Member of the House of Representatives of Cebu's 1st District
- In office June 5, 1934 – September 16, 1935
- Preceded by: Buenaventura Rodriguez
- Succeeded by: Celestino Rodriguez
- In office December 30, 1938 – December 30, 1941
- Preceded by: Celestino Rodriguez
- Succeeded by: Celestino Rodriguez

Personal details
- Born: October 15, 1892 Borbon, Cebu, Captaincy General of the Philippines
- Died: July 1, 1997 (aged 104) Cebu City, Philippines
- Party: Nacionalista
- Alma mater: Colegio de San Carlos; Escuela de Derecho de Manila;

= Tereso Dosdos =

Filipino lawyer and Congressman from 1934 to 1941

Tereso Mondigo Dosdos (October 15, 1892 – July 1, 1997) was a Filipino Visayan lawyer, judge, and legislator from Cebu, Philippines. He was considered the first Registrar of Deeds of the province of Cebu, the first Municipal Court Judge of Cebu, and first lawyer from Borbon, Cebu. He served as Member of the House of Representatives for Cebu's 6th District for two terms (1934–1935, 1938–1941).

== Early life and education ==

Tereso M. Dosdos was born on October 15, 1892. The son of Crispin Dosdos and Ana Mondigo, his hometown was in the municipality of Borbon, Cebu. He attended Colegio de San Carlos and acquired his law degree from the Escuela de Derecho in Manila. When he became a lawyer on September 26, 1921, he was considered the first lawyer from Borbon.
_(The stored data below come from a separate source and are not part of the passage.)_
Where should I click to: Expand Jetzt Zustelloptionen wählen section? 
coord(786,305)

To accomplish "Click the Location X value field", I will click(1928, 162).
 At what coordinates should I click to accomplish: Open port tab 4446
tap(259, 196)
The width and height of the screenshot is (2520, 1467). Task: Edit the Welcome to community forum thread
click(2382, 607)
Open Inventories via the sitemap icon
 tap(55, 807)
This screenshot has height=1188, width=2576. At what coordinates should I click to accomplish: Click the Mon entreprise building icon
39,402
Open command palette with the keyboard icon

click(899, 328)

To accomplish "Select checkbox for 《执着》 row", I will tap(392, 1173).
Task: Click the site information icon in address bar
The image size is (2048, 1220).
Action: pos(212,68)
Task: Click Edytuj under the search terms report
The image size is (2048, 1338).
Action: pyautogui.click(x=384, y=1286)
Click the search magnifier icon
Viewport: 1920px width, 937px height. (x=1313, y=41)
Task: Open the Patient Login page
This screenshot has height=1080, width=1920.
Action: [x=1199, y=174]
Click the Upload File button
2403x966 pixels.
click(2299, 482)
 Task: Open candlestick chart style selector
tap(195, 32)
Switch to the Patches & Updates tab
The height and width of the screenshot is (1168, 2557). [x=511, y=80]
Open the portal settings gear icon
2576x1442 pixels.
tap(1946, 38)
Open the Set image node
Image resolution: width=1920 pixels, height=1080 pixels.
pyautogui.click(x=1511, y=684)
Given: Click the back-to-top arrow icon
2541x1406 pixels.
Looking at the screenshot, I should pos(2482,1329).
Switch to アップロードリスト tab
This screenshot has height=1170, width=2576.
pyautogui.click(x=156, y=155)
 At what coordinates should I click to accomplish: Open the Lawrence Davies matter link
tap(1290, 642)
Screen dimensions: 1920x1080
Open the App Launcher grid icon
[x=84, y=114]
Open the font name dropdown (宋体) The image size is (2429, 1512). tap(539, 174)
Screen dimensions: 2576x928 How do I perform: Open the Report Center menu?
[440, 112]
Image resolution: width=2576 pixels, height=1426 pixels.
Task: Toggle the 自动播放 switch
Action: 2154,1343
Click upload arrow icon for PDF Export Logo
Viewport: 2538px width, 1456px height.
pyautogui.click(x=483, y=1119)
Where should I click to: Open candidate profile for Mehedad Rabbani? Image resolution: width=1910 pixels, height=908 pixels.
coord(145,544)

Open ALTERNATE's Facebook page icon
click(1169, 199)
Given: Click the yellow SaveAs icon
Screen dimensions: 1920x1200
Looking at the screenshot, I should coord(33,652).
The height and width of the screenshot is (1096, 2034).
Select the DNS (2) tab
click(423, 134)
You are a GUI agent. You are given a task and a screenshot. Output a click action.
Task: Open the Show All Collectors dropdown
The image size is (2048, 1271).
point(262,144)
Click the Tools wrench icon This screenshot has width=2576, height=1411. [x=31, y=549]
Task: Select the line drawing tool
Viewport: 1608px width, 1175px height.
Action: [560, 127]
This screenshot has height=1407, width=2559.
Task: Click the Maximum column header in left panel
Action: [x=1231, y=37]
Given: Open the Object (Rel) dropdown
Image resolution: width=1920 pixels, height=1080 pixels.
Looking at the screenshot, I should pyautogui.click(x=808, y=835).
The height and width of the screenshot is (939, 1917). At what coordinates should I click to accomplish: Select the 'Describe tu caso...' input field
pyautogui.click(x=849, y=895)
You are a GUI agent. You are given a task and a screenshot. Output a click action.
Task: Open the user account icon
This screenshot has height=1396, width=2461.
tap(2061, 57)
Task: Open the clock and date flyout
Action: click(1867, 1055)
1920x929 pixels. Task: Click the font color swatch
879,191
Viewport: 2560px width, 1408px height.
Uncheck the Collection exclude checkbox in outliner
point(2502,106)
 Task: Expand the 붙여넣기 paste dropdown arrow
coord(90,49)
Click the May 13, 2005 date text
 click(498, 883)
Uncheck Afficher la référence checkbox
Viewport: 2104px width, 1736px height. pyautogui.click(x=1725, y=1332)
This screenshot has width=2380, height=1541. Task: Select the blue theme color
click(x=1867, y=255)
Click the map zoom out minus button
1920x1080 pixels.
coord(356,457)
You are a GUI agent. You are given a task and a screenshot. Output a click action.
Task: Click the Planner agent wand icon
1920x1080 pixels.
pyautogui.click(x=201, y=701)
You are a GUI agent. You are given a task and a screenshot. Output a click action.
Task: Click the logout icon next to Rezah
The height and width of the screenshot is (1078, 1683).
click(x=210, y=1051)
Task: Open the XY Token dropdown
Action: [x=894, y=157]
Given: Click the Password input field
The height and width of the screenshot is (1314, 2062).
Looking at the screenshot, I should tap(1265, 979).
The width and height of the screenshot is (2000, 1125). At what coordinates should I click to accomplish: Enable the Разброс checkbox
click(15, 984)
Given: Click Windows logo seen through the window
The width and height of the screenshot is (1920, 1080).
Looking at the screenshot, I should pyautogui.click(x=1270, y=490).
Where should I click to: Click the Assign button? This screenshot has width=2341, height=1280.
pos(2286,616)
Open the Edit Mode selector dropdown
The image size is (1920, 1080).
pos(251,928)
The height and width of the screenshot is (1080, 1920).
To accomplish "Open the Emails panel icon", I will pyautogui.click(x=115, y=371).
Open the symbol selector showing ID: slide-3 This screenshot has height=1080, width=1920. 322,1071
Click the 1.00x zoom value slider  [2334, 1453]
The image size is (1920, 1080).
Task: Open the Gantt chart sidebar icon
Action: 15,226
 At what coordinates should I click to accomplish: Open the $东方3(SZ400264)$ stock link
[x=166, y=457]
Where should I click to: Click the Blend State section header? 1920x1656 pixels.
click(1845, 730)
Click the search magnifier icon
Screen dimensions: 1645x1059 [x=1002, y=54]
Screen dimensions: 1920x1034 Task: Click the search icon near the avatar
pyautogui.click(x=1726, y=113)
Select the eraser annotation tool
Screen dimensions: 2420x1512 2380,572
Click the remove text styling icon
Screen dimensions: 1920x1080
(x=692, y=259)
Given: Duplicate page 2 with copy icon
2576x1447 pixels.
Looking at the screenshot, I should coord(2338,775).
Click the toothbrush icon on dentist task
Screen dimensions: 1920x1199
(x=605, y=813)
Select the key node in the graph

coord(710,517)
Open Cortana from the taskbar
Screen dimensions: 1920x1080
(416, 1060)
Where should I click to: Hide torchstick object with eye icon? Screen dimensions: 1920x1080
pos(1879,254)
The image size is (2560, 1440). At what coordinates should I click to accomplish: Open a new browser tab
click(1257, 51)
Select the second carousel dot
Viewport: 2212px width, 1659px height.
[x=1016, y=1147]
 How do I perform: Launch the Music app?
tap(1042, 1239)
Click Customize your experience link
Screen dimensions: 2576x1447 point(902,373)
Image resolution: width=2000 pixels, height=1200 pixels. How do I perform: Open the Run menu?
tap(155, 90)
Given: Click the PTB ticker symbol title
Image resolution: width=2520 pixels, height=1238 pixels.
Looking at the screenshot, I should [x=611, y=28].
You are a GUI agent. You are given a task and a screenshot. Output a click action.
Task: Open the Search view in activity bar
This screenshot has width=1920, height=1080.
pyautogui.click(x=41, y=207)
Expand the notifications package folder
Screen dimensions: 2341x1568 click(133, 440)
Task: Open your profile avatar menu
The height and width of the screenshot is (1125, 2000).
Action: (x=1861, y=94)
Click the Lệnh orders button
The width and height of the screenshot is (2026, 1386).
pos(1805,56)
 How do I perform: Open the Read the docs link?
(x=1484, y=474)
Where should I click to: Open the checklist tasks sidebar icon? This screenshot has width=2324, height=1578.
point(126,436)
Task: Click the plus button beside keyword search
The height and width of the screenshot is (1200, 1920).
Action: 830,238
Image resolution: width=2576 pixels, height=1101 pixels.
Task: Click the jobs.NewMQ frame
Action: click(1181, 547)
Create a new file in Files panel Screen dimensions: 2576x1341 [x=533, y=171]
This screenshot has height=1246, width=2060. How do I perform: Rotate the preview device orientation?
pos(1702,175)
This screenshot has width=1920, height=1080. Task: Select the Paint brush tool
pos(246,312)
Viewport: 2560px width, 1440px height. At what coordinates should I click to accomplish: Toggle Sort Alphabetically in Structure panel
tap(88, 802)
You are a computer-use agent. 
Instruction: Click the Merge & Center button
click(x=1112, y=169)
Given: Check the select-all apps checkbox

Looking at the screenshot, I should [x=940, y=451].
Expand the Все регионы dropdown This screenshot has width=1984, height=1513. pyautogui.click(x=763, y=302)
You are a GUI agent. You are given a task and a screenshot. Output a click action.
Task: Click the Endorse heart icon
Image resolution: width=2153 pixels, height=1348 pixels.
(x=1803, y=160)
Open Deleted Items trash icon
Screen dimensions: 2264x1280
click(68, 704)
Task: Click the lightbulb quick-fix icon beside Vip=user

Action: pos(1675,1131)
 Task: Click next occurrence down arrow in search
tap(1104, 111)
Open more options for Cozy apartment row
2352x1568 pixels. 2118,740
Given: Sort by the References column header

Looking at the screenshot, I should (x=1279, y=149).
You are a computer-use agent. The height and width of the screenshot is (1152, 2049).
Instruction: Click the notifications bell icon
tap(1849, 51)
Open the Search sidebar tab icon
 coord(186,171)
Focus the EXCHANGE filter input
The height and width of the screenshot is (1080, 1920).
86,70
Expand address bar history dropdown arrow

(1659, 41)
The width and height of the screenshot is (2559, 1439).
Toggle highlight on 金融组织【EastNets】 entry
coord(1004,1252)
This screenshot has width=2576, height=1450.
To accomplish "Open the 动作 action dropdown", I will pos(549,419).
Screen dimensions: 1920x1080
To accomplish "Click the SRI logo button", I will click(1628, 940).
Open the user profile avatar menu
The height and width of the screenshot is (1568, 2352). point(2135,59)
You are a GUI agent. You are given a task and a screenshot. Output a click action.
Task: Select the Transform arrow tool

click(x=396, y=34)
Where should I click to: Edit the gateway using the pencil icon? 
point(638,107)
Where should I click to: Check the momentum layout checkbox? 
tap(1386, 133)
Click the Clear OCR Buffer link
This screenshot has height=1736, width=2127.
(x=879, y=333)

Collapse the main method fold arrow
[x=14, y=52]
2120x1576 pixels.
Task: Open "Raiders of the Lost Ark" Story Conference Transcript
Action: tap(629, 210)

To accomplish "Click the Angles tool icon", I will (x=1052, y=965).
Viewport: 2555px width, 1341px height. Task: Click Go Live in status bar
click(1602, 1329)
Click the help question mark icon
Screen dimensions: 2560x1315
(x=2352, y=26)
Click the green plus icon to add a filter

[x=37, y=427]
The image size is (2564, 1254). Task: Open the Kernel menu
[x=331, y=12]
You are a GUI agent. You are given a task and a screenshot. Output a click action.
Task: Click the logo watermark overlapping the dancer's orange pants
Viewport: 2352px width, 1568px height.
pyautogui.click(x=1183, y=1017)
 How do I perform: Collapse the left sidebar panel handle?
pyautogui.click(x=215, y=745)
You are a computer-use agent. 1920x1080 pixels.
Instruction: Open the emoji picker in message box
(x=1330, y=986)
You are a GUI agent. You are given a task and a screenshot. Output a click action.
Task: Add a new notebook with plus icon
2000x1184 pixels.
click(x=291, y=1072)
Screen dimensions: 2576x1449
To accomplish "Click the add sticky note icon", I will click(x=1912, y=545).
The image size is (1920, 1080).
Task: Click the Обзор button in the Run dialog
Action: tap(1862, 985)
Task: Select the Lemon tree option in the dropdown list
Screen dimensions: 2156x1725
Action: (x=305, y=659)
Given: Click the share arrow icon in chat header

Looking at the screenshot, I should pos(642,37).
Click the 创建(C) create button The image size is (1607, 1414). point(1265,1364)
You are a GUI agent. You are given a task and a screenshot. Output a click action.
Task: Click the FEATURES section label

He married Filomena Mangubat from the Mangubat clan of Cebu, and the couple had four children: Jorge, Luisa, Elena and Prescila.

== Career ==

Dosdos served as Registrar of Deeds of Cebu from 1925 to 1934, becoming the first to hold such position. He was the first Municipal Court Judge appointed for Cebu by then President Manuel L. Quezon. and he was again given the same appointment on July 11, 1947, by President Manuel Roxas. On March 29, 1946, he was appointed Second Deputy Commissioner of Immigration, ad interim, by then President Sergio Osmeña.

A prominent official of the Nacionalista Party, he was elected member of the 10th Philippine Legislature as representative of Cebu's old 1st legislative district from 1934 to 1935, defeating Wenceslao Fernan, the father of Marcelo Briones Fernan. The 1st district then was composed of the towns of Bogo, Borbon, Pilar, Catmon, Danao, San Francisco, Tabogon, Tudela, Poro and Sogod.

From January 24, 1939, to December 16, 1941, he was reelected to the same post and served in the 2nd National Assembly during the Commonwealth period. His victory was considered his biggest political feat as he defeated former Senator Celestino Rodriguez, who was then a veteran in politics.